# [Task directions]
Revise the lines from the line with "You are a GUI" to the line with "The height and", changing "main page" to "dashboard" and leaving everything else unchanged. Give only those lines.

# [Provided data]

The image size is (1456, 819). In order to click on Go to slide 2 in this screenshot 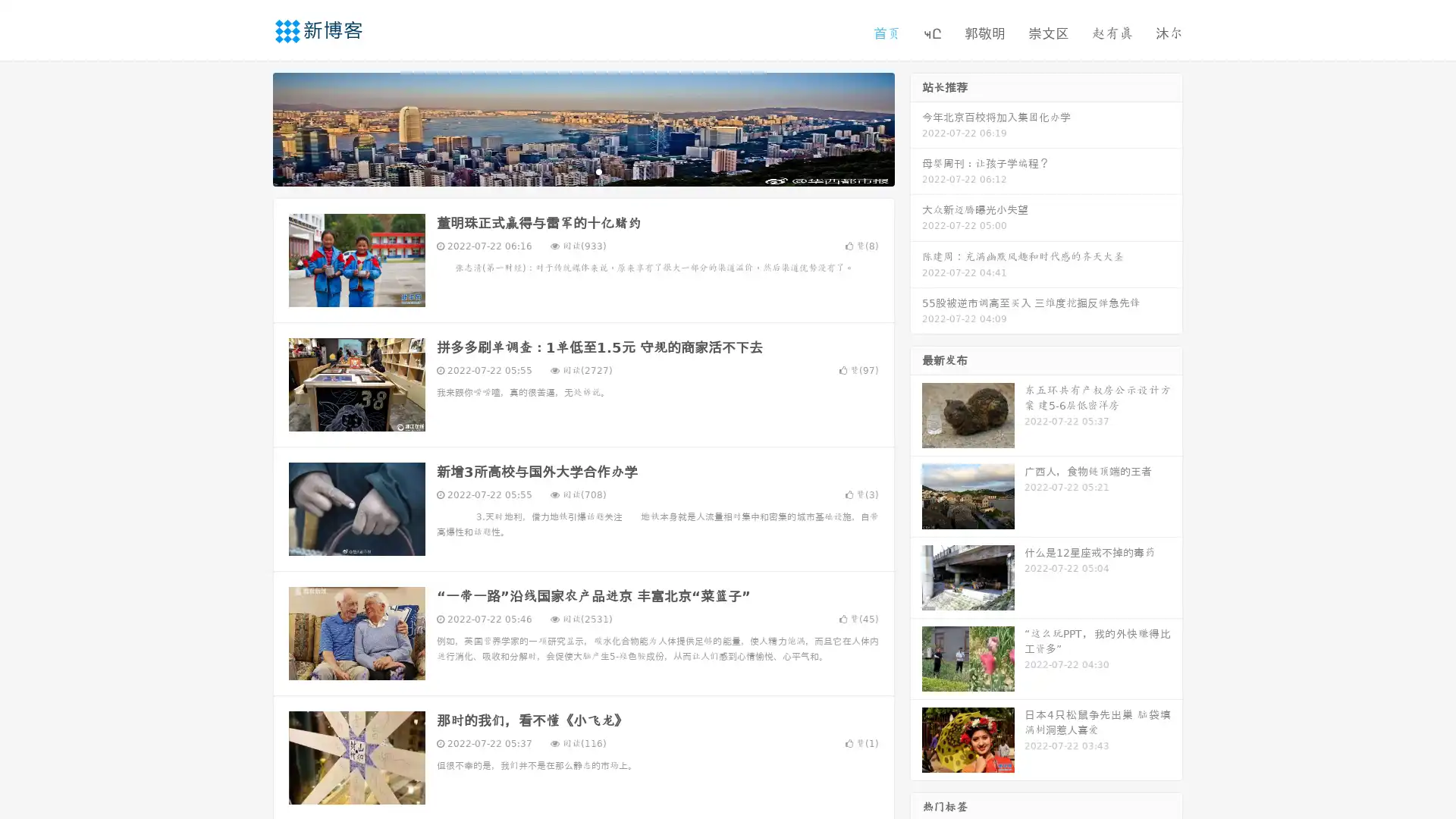, I will do `click(582, 171)`.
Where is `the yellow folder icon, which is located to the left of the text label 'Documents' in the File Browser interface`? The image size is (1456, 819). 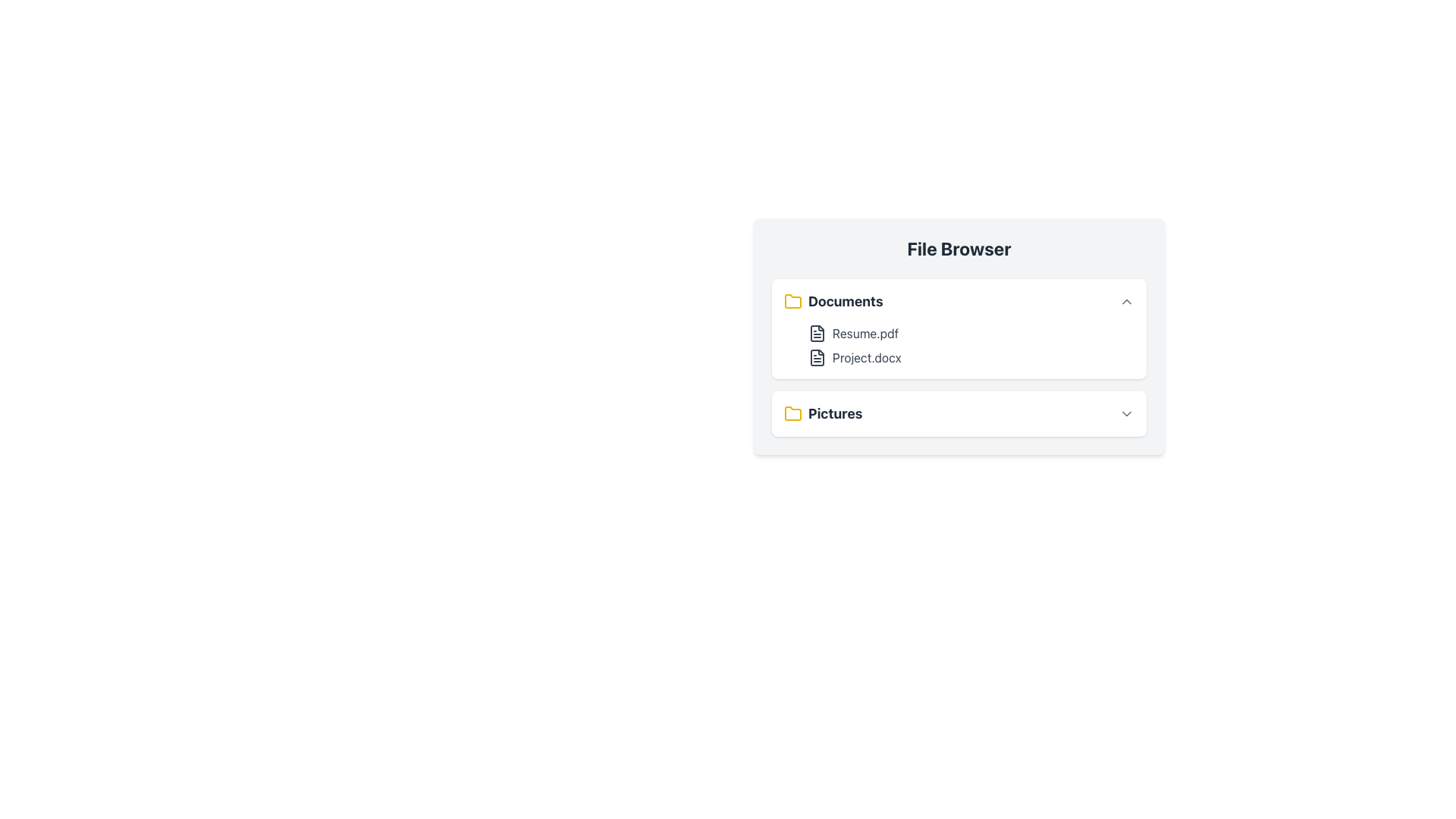 the yellow folder icon, which is located to the left of the text label 'Documents' in the File Browser interface is located at coordinates (792, 301).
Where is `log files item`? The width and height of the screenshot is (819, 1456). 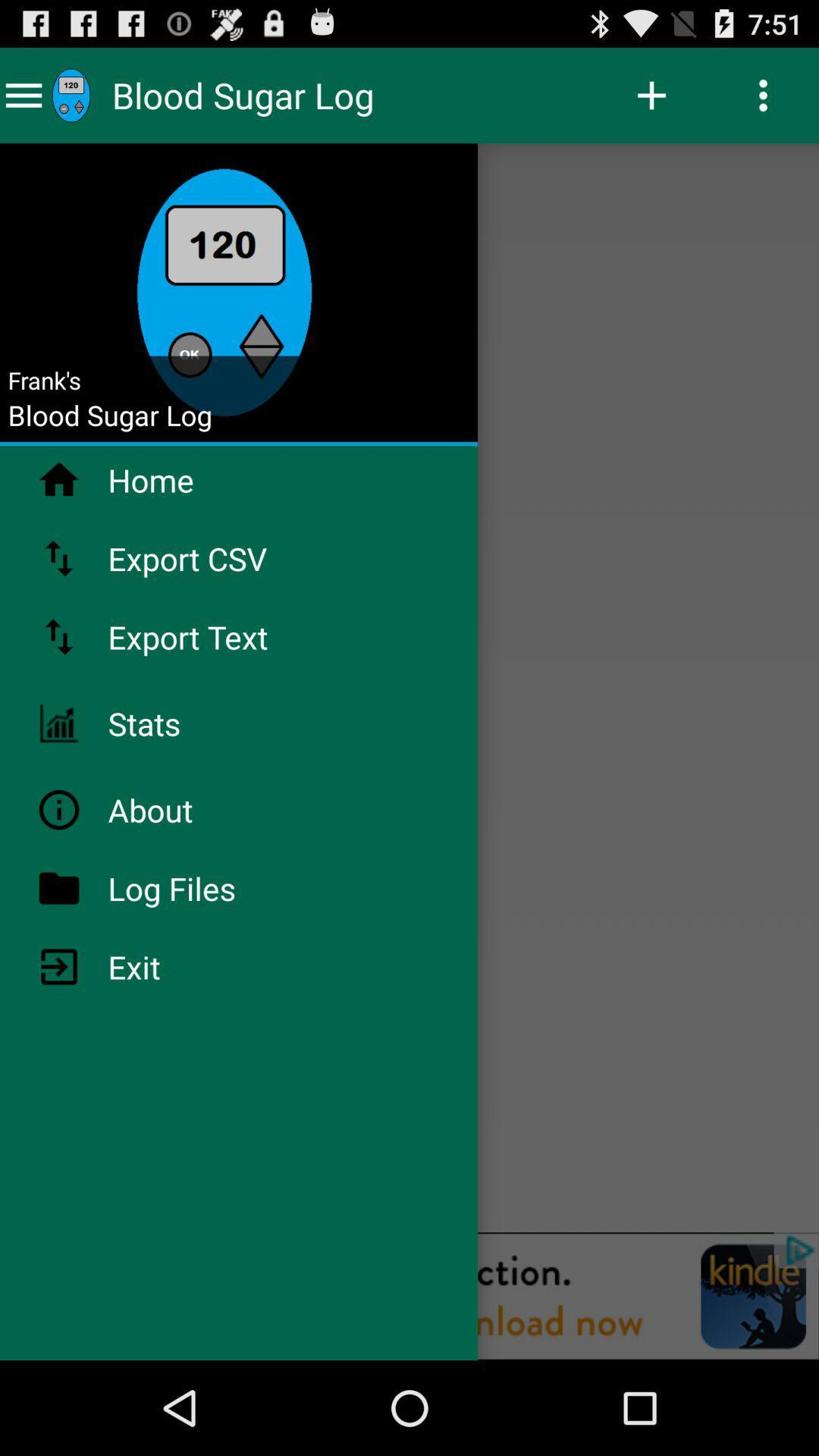 log files item is located at coordinates (212, 888).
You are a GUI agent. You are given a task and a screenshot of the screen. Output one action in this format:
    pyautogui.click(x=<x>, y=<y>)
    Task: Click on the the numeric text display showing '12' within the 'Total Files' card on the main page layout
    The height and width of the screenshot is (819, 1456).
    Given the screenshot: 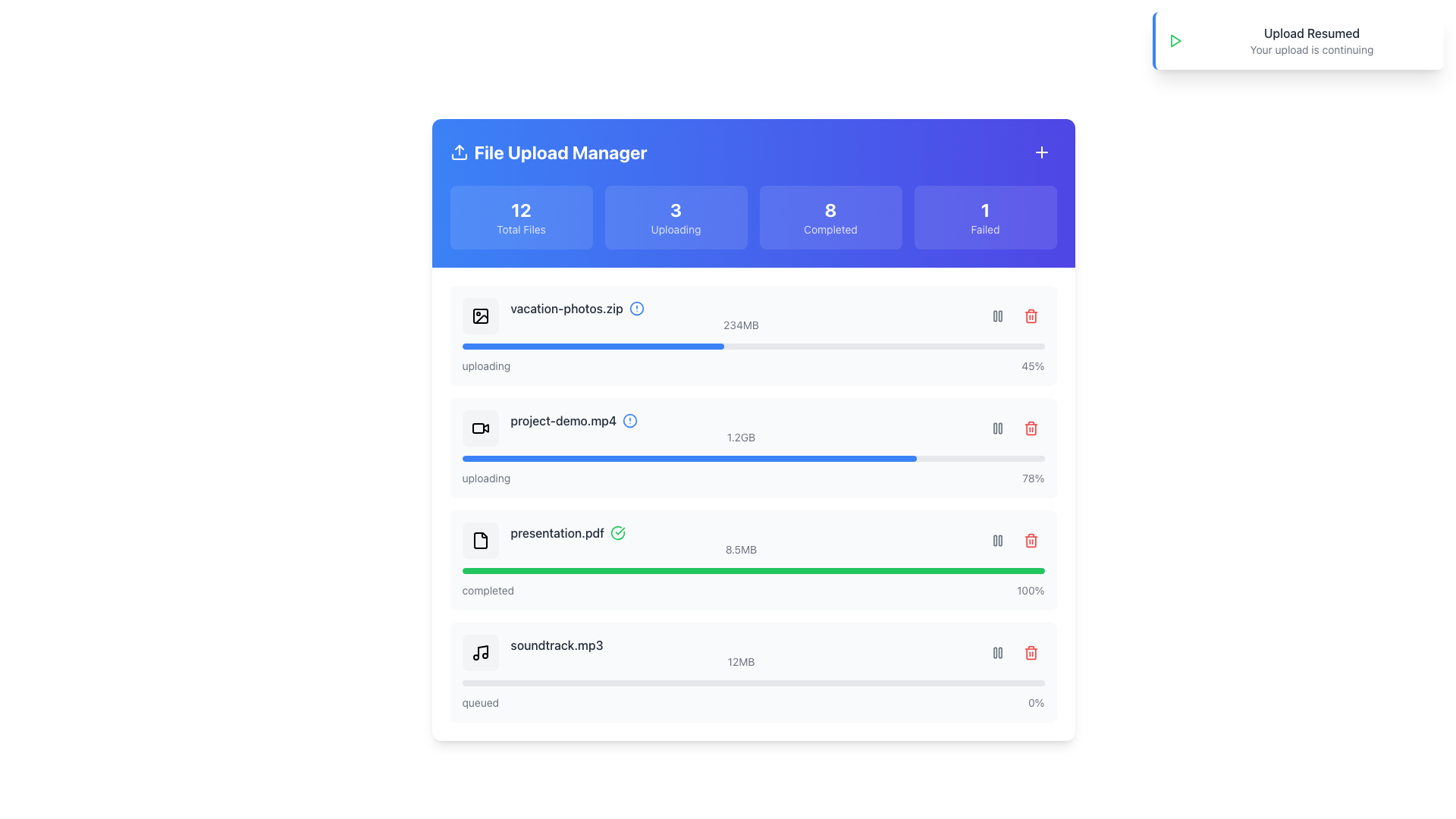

# [Answer to this exercise]
You are a GUI agent. You are given a task and a screenshot of the screen. Output one action in this format:
    pyautogui.click(x=<x>, y=<y>)
    Task: Click on the the numeric text display showing '12' within the 'Total Files' card on the dashboard layout
    The height and width of the screenshot is (819, 1456).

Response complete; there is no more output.